La cronaca cinematografica di quei giorni convulsi del settembre '97 è serrata e senza inutili divagazioni ci immerge in uno di quei frangenti in cui la cronaca trascolora nella Storia, rispettando i fatti noti e rendendo verosimili le sue ricostruzioni dei retroscena della Corte e della politica. Frears mantiene un sobrio equilibrio di tono, si tiene ben lontano sia dall'agiografia che dalla dissacrazione, evita ogni trappola retorica ed ogni concessione all'assurdo complottismo a cui la morte di Diana ha dato stura. E' rigoroso nello svelare l'iniziale spaesamento e inadeguatezza dei Windsor, ma anche rispettoso di un momento che per molti membri della famiglia reale era di profondo dolore e della comprensibile difficoltà di una Regina a risolversi a rendere omaggio a donna che ai suoi occhi aveva cercato di fare a pezzi quella reputazione della famiglia che per la sovrana era quanto di più caro aveva sempre cercato di proteggere. Ho amato il pudore con cui il film mostra il pianto di una donna che aveva sempre cercato di proiettare un'immagine di imperturbabilità, riprendendola di spalle quando, lontana da tutti in mezzo al bosco della tenuta di Balmoral, si permette questo sfogo emotivo.
Tra gli altri personaggi, il principe Filippo (James Cromwell) appare come il più insensibile e ottuso, quando insiste che ai ragazzi William e Harry che hanno appena perso la mamma farà bene una battuta di caccia al cervo e disprezza i funerali di Diana come “un circo equestre pieno di ballerine e omosessuali”. Invece Carlo (Alex Jennings) è ritratto con maggiori sfumature di intelligenza e umanità, come uno dei pochi nella Royal Family a comprendere la necessità di abbattere il muro di distacco con il popolo, oltre che sinceramente preoccupato per i figli. Il regista sceglie con sensibilità di tenere i principi orfani fuori scena, mostrandoli solo in lontananza.
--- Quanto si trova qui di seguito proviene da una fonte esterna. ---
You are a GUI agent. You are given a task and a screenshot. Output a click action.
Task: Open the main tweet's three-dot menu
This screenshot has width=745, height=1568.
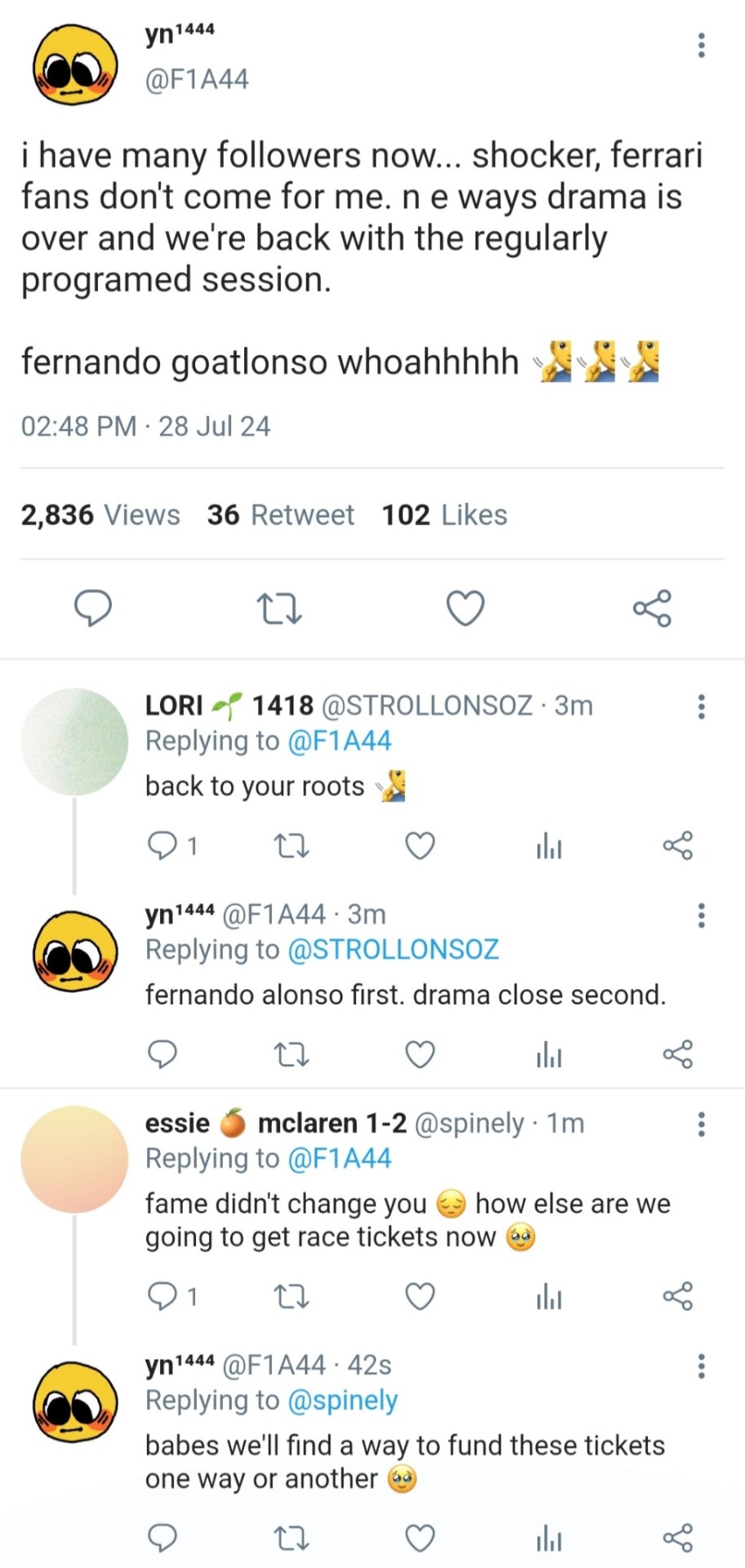[701, 46]
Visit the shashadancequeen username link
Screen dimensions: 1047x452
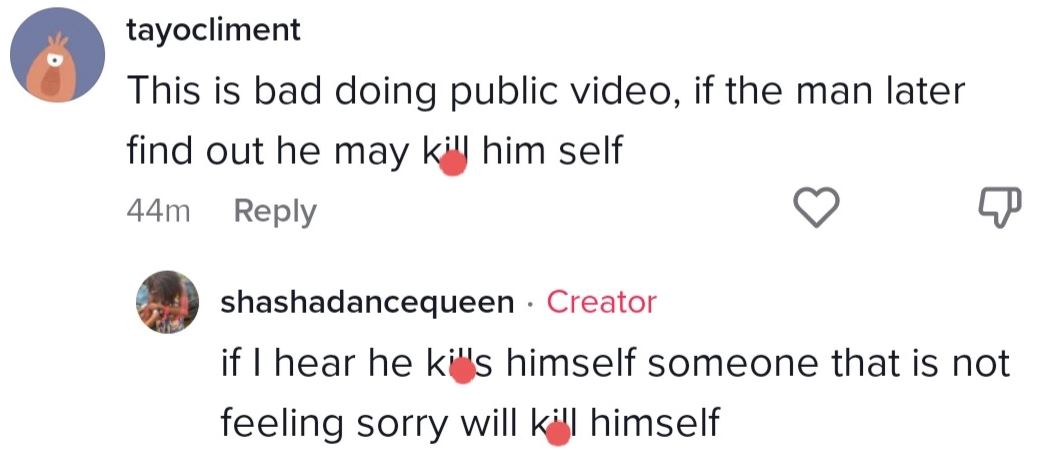(x=367, y=302)
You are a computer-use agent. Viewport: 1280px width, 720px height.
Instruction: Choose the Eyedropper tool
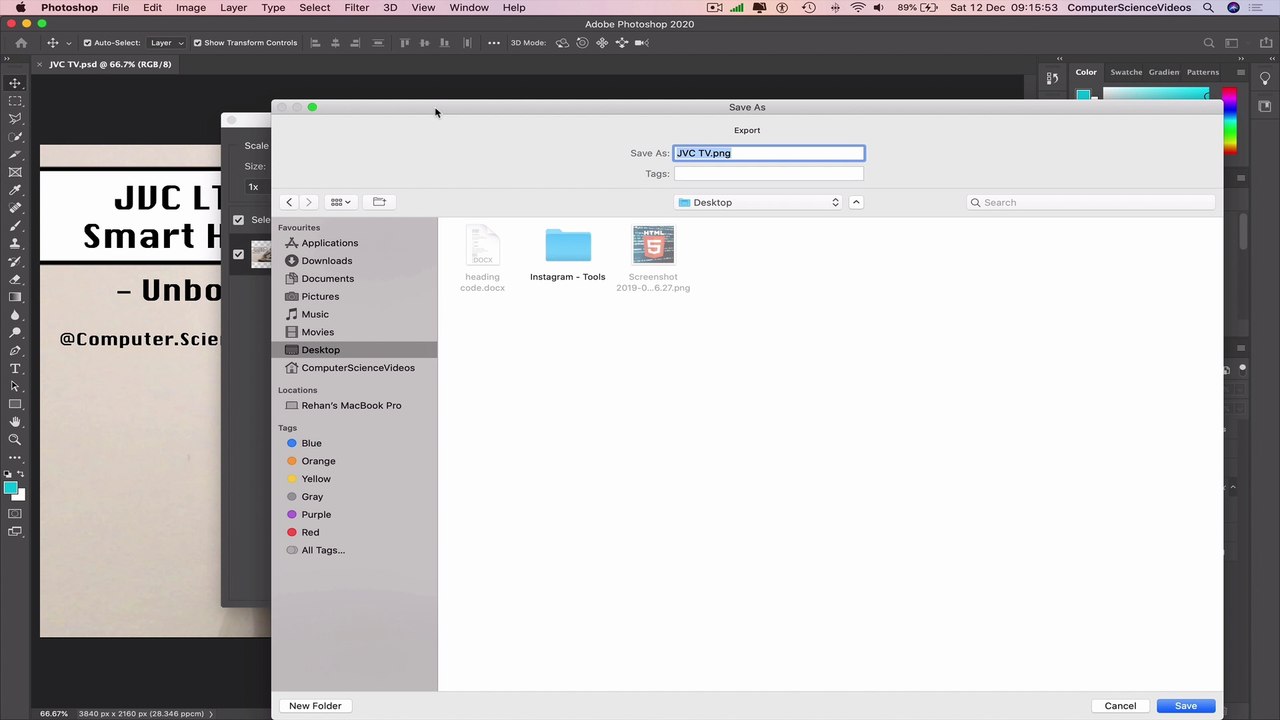15,190
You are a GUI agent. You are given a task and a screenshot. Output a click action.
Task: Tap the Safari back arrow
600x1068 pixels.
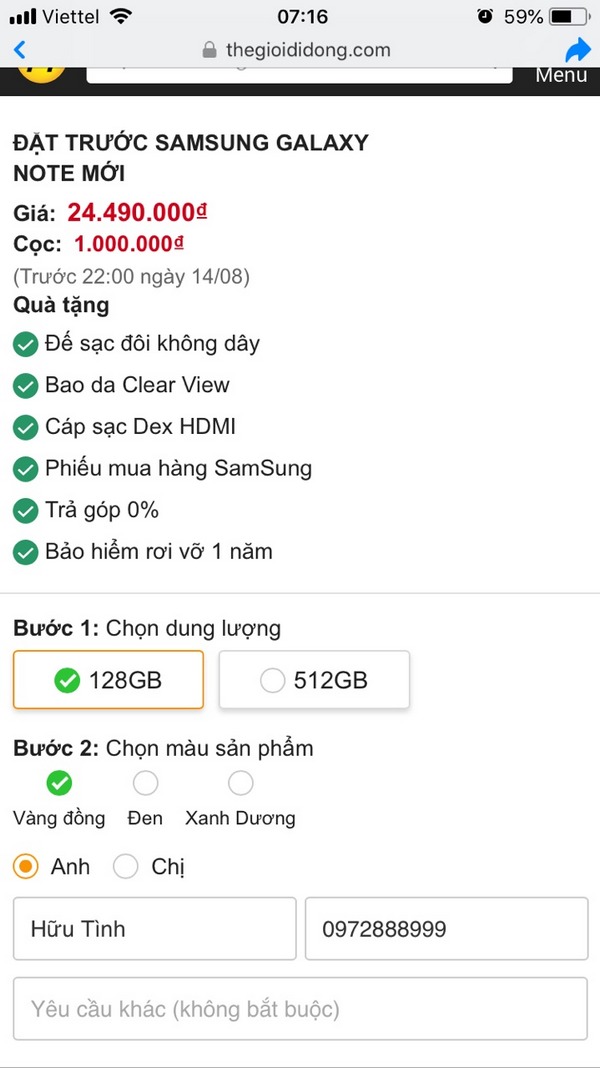point(20,50)
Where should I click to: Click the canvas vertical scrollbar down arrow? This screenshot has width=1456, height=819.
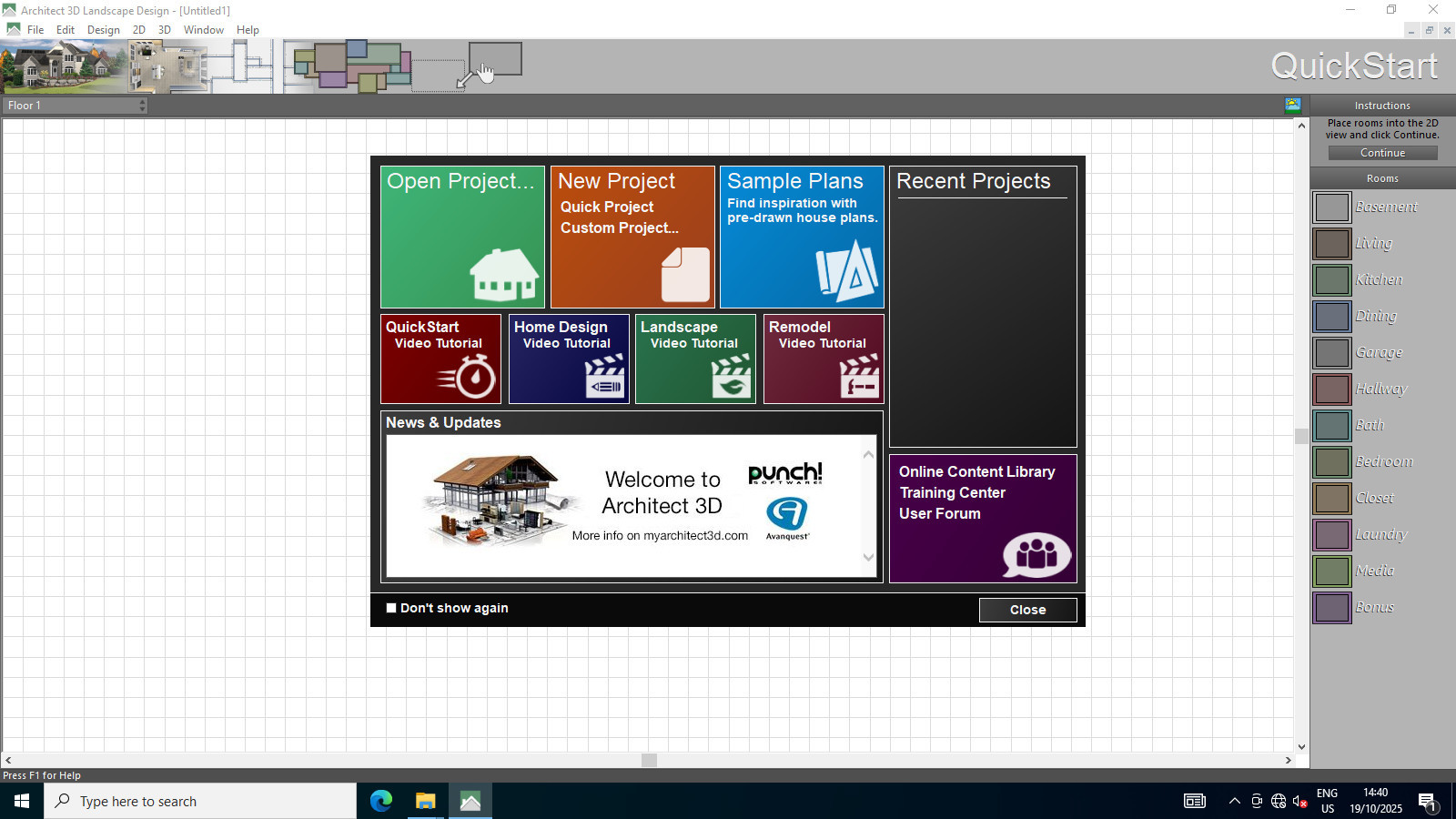pos(1301,747)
Anche da Diana mantiene le distanze, la sfortunata principessa è presente solo per mezzo dei filmati e fotografie d'archivio, così come suo fratello Charles Spencer nella sua orazione funebre.
Sul fronte governativo, si dividono la scena Tony Blair (in un'ottima caratterizzazione di Michael Sheen anche lui ben oltre la mera mimesi), certamente ansioso di non sfigurare agli occhi dell'elettorato ma anche affascinato ed ammirato dalla stoica figura della Regina e sinceramente preoccupato dei danni che la monarchia rischia di infliggere a se stessa, la moglie Cherie dalle malcelate simpatie repubblicane e lo scaltro spin doctor Alastair Campbell, abilissimo a trasformare questa tragedia in un volano di consenso politico per il nuovo governo laburista.